Problem details: An exact, complete copy of the data is all that is needed.

Collected data entries
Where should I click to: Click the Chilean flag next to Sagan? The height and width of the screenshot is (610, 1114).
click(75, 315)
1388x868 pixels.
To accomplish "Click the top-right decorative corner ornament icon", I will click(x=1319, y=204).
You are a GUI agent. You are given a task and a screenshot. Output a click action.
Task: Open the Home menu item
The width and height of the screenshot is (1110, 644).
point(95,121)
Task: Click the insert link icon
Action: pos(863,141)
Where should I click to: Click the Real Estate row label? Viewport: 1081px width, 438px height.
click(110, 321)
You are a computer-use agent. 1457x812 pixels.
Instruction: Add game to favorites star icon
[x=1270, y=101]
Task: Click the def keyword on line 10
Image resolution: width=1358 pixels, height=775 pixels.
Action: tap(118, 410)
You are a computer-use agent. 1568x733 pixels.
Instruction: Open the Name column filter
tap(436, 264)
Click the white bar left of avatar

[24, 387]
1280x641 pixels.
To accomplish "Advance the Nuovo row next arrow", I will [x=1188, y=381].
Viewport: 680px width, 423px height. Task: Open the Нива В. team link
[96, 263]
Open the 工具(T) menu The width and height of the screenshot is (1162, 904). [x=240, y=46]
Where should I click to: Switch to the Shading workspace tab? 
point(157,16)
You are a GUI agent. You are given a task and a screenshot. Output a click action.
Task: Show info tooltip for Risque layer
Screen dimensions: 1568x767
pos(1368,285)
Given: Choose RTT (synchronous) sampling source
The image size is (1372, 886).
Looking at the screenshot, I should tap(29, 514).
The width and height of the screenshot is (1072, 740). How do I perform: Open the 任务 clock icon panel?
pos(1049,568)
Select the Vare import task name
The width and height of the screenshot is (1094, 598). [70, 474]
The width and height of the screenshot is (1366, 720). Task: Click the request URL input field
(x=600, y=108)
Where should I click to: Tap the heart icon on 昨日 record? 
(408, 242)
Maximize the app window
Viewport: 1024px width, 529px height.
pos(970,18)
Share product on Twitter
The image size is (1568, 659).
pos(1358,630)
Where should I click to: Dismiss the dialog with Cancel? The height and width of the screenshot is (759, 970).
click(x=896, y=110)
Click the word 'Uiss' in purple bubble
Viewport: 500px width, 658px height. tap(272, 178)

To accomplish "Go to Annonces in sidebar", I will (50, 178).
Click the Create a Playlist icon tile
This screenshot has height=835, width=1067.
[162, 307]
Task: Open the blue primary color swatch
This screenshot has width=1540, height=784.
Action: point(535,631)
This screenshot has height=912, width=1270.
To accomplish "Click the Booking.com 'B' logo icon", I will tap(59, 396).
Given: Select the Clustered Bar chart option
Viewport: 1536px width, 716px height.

Exercise result:
Where should I click to: Click the Chilean flag next to Sagan? The height and width of the screenshot is (610, 1114).
click(75, 315)
1388x868 pixels.
To accomplish "Click the top-right decorative corner ornament icon", I will click(x=1319, y=204).
You are a GUI agent. You are given a task and a screenshot. Output a click action.
Task: Open the Home menu item
The width and height of the screenshot is (1110, 644).
point(95,121)
Task: Click the insert link icon
Action: pos(863,141)
Where should I click to: Click the Real Estate row label? Viewport: 1081px width, 438px height.
click(110, 321)
You are a computer-use agent. 1457x812 pixels.
Instruction: Add game to favorites star icon
[x=1270, y=101]
Task: Click the def keyword on line 10
Image resolution: width=1358 pixels, height=775 pixels.
Action: tap(118, 410)
You are a computer-use agent. 1568x733 pixels.
Instruction: Open the Name column filter
tap(436, 264)
Click the white bar left of avatar

[24, 387]
1280x641 pixels.
To accomplish "Advance the Nuovo row next arrow", I will [x=1188, y=381].
Viewport: 680px width, 423px height. Task: Open the Нива В. team link
[96, 263]
Open the 工具(T) menu The width and height of the screenshot is (1162, 904). [x=240, y=46]
Where should I click to: Switch to the Shading workspace tab? 
point(157,16)
You are a GUI agent. You are given a task and a screenshot. Output a click action.
Task: Show info tooltip for Risque layer
Screen dimensions: 1568x767
pos(1368,285)
Given: Choose RTT (synchronous) sampling source
The image size is (1372, 886).
Looking at the screenshot, I should tap(29, 514).
The width and height of the screenshot is (1072, 740). How do I perform: Open the 任务 clock icon panel?
pos(1049,568)
Select the Vare import task name
The width and height of the screenshot is (1094, 598). [70, 474]
The width and height of the screenshot is (1366, 720). Task: Click the request URL input field
(x=600, y=108)
Where should I click to: Tap the heart icon on 昨日 record? 
(408, 242)
Maximize the app window
Viewport: 1024px width, 529px height.
pos(970,18)
Share product on Twitter
The image size is (1568, 659).
pos(1358,630)
Where should I click to: Dismiss the dialog with Cancel? The height and width of the screenshot is (759, 970).
click(x=896, y=110)
Click the word 'Uiss' in purple bubble
Viewport: 500px width, 658px height. tap(272, 178)

To accomplish "Go to Annonces in sidebar", I will (50, 178).
Click the Create a Playlist icon tile
This screenshot has height=835, width=1067.
[162, 307]
Task: Open the blue primary color swatch
This screenshot has width=1540, height=784.
Action: point(535,631)
This screenshot has height=912, width=1270.
To accomplish "Click the Booking.com 'B' logo icon", I will tap(59, 396).
Given: Select the Clustered Bar chart option
Viewport: 1536px width, 716px height.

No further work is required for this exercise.